Stored data entries
····················

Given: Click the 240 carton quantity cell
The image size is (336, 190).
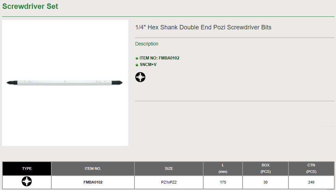Looking at the screenshot, I should click(311, 182).
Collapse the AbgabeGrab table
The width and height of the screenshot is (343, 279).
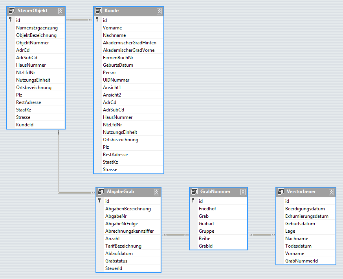(x=156, y=192)
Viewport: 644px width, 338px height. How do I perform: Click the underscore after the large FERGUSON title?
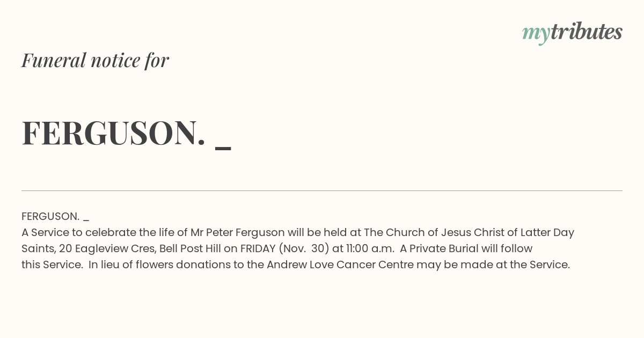point(223,149)
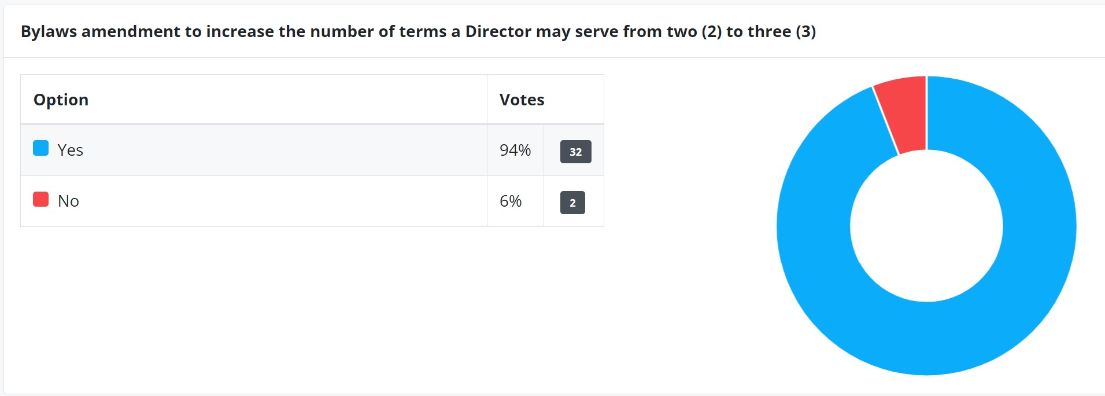Screen dimensions: 1105x396
Task: Click the 32 votes count badge
Action: point(575,152)
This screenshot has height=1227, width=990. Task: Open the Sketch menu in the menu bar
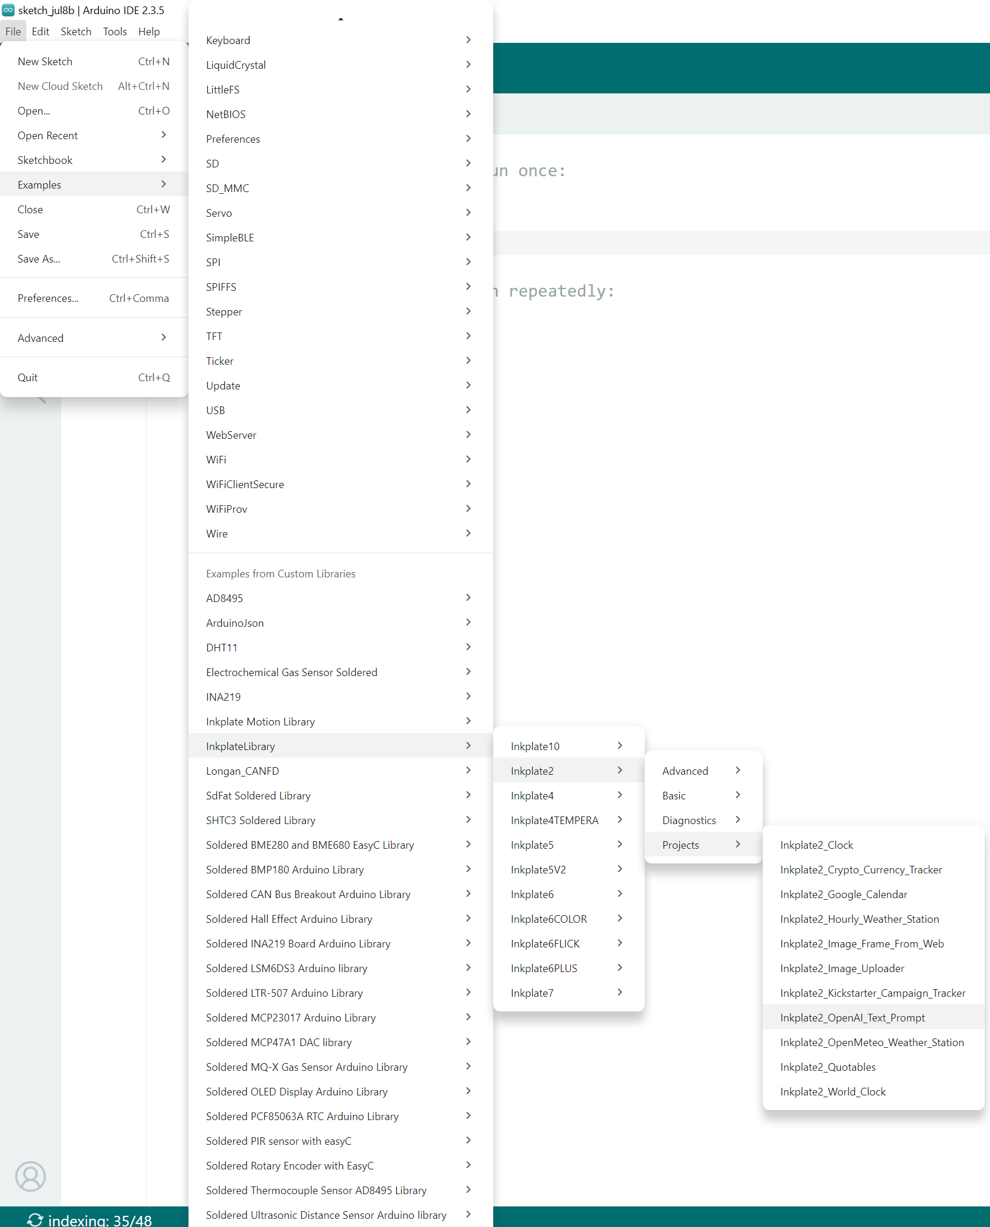click(76, 32)
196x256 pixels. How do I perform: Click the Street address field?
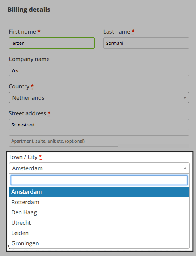99,125
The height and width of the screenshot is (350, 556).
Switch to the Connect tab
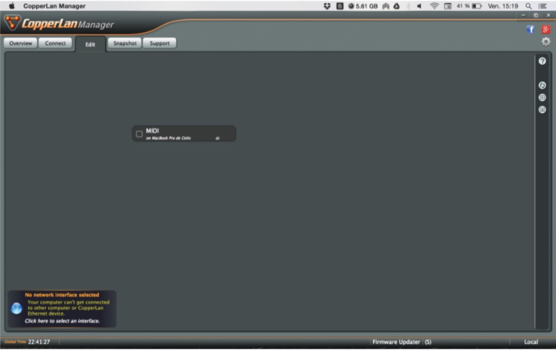(56, 44)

····················

__Required action__:
Reproduce the lines from the line with "196x256 pixels. How" through the last line of the entries exactly, including both ends and excluding pictures.

__Written answer__:
196x256 pixels. How do I perform: Click the Street address field?
99,125
The height and width of the screenshot is (350, 556).
Switch to the Connect tab
(56, 44)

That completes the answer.